Your goal: Filter the material below, keeping only the lines that contain the word "This" and copying each one in full.

-- begin --

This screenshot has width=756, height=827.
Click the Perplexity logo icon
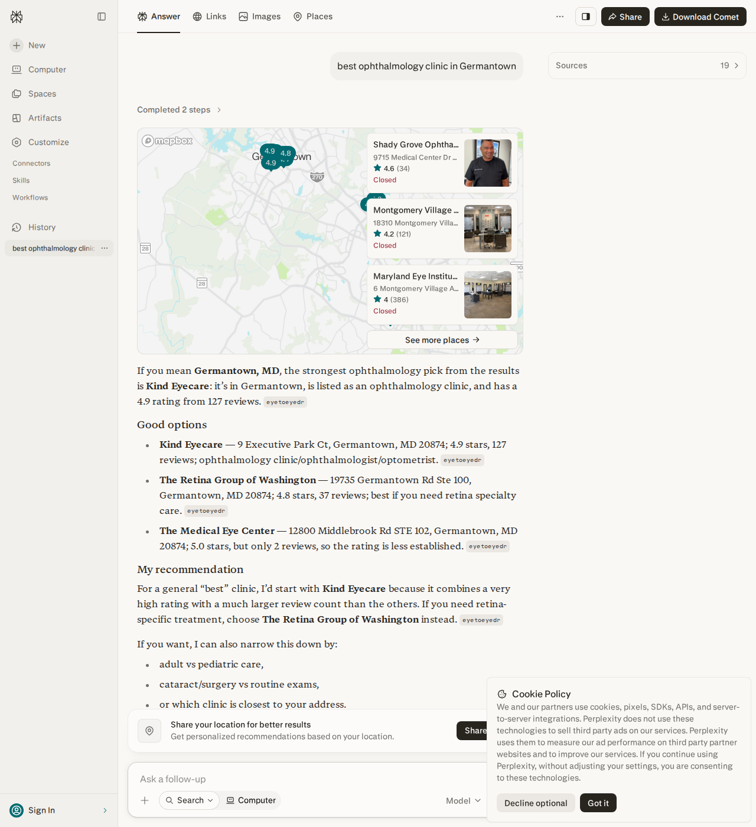tap(17, 17)
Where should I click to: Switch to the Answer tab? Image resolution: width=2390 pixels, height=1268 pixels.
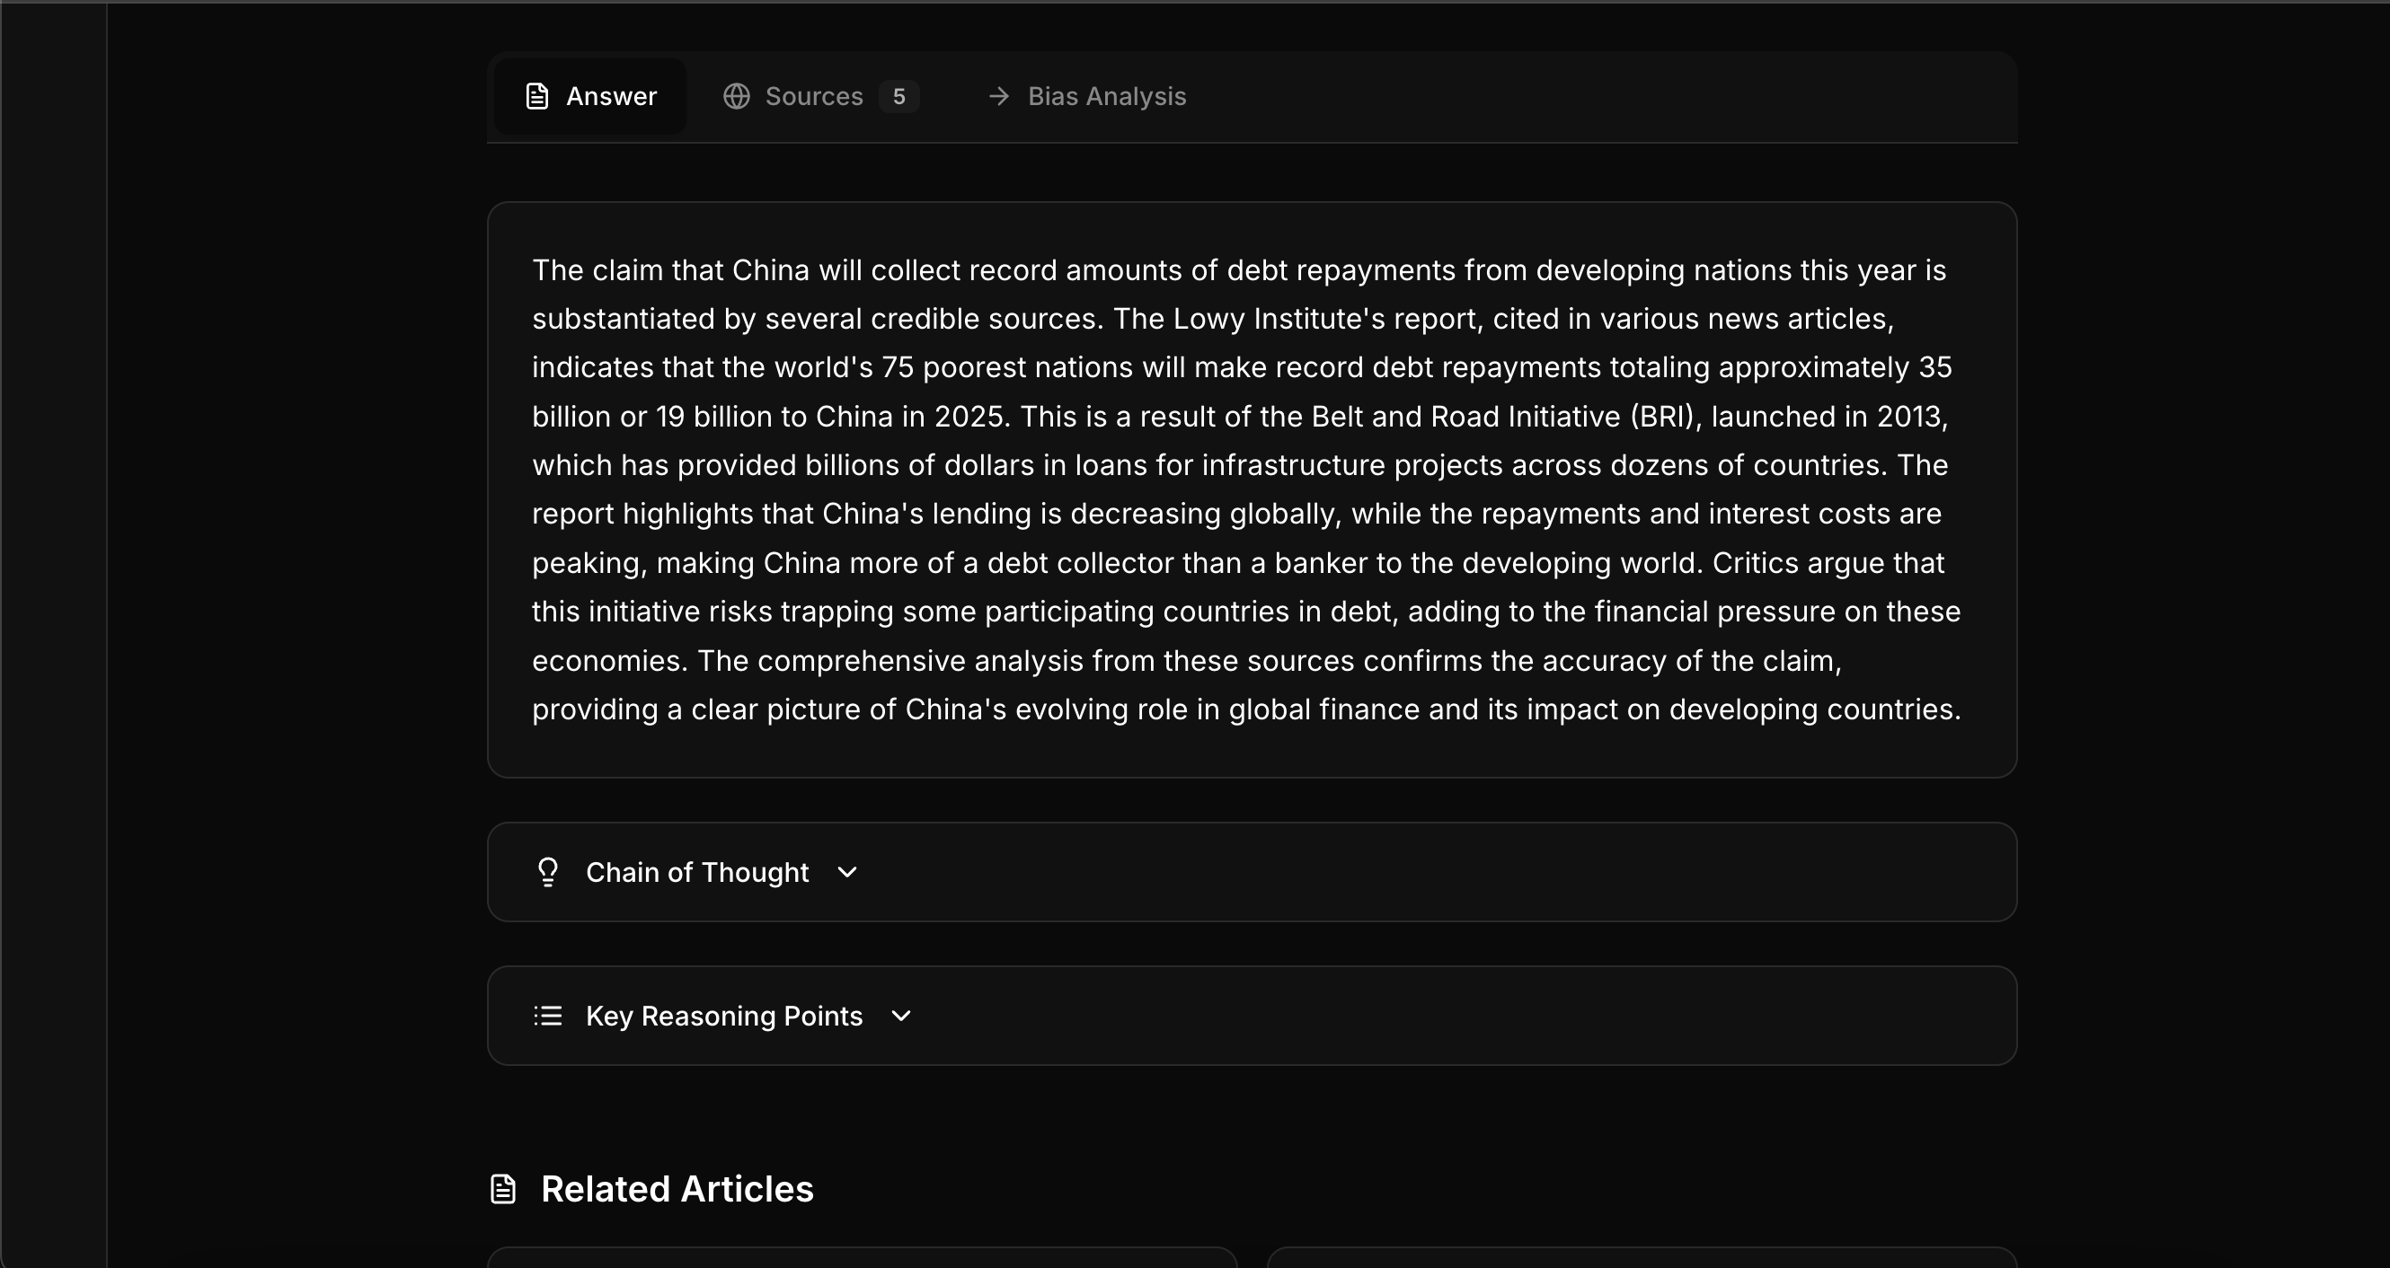click(610, 96)
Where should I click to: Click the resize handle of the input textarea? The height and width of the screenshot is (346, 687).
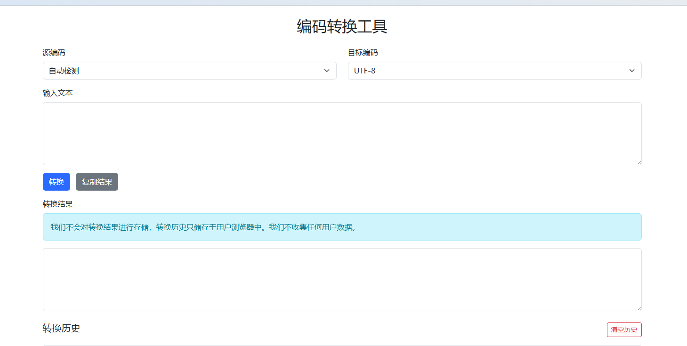(639, 162)
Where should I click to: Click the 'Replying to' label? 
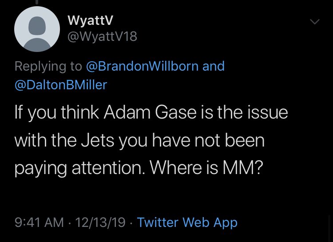click(x=48, y=66)
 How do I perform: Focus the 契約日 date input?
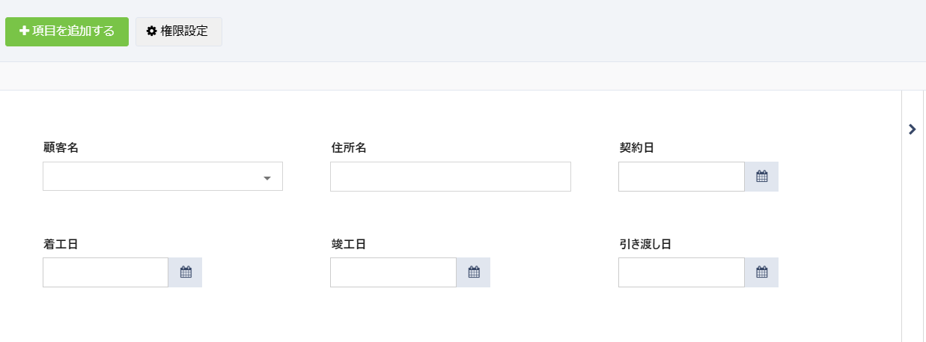(681, 177)
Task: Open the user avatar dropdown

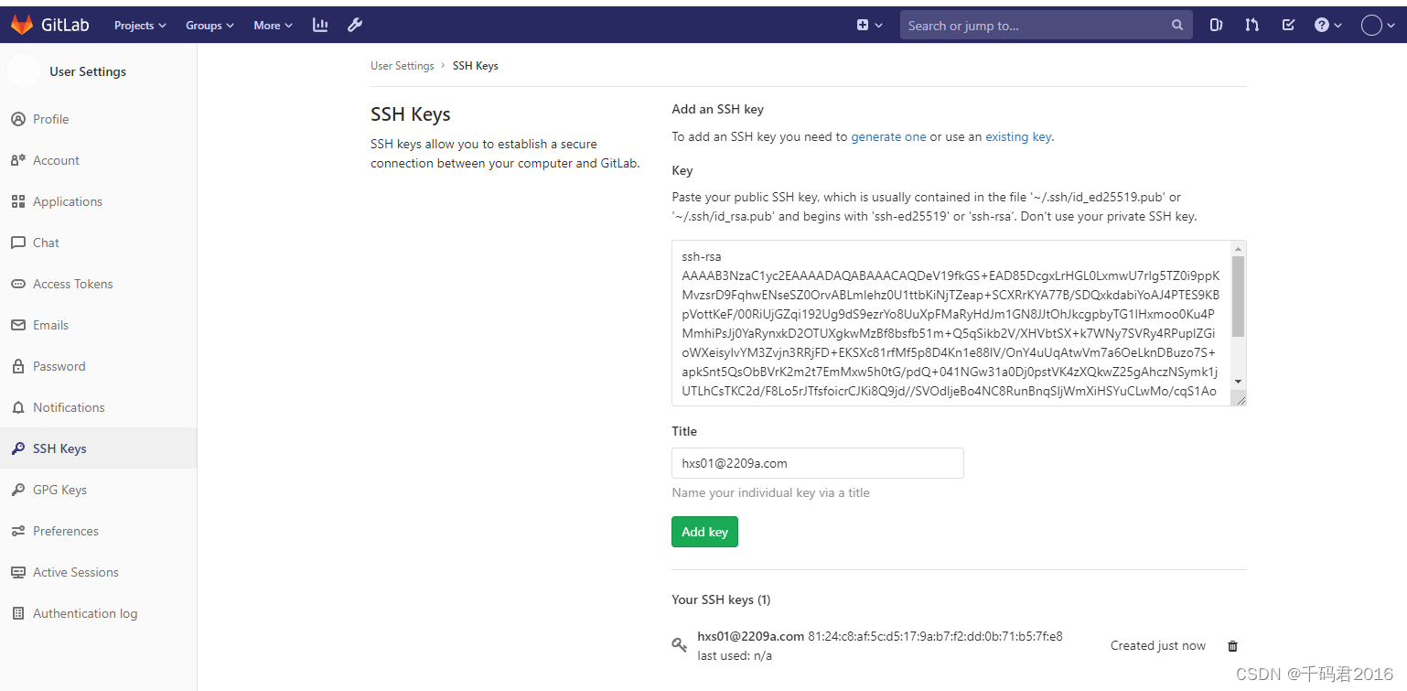Action: coord(1375,25)
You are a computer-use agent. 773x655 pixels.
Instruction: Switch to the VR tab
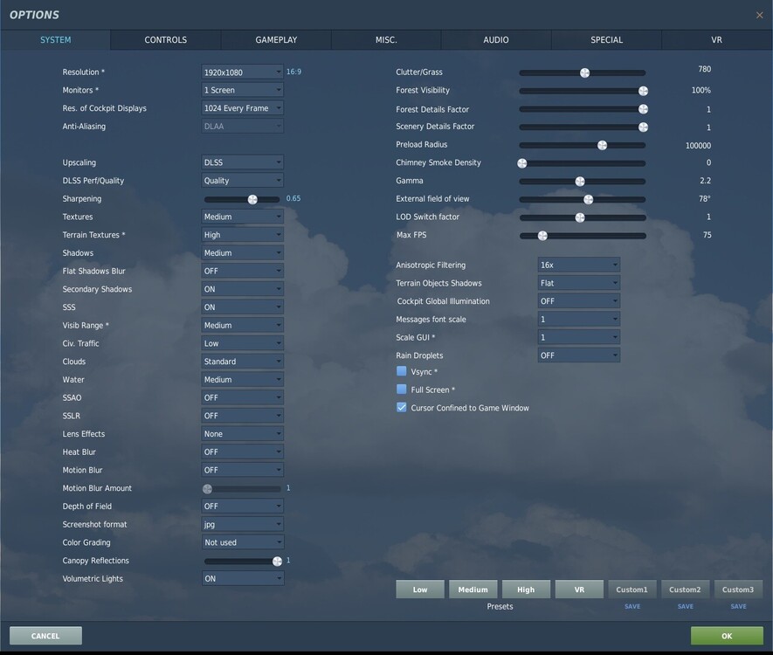(x=715, y=39)
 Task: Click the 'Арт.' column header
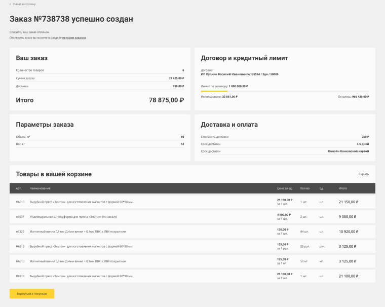(x=19, y=188)
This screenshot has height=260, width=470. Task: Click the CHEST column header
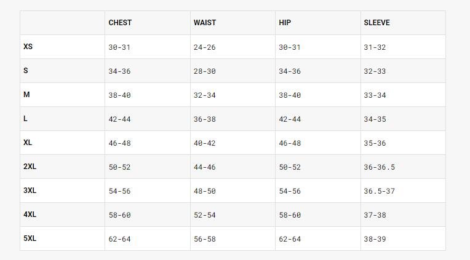click(120, 23)

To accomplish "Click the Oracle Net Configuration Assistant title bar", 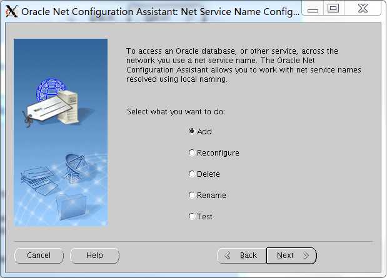I will pos(161,12).
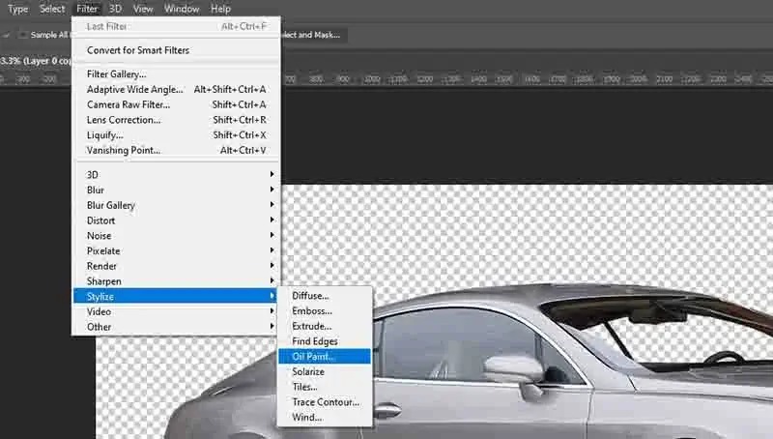Expand the Noise submenu
The image size is (773, 439).
coord(99,236)
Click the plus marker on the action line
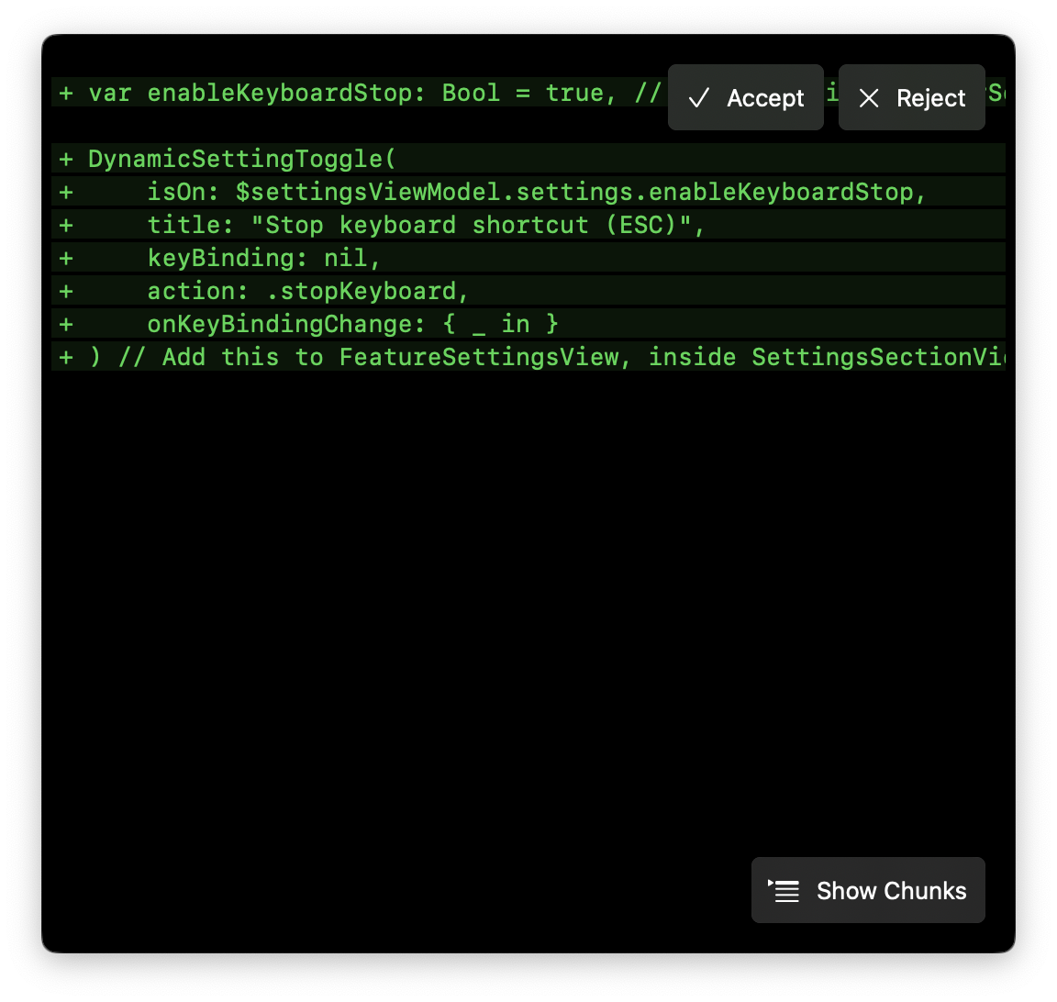Viewport: 1057px width, 1002px height. 65,290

-- end --

Answer to the task:
This screenshot has width=756, height=827.
This screenshot has height=260, width=470. Task: Click the CHEST column header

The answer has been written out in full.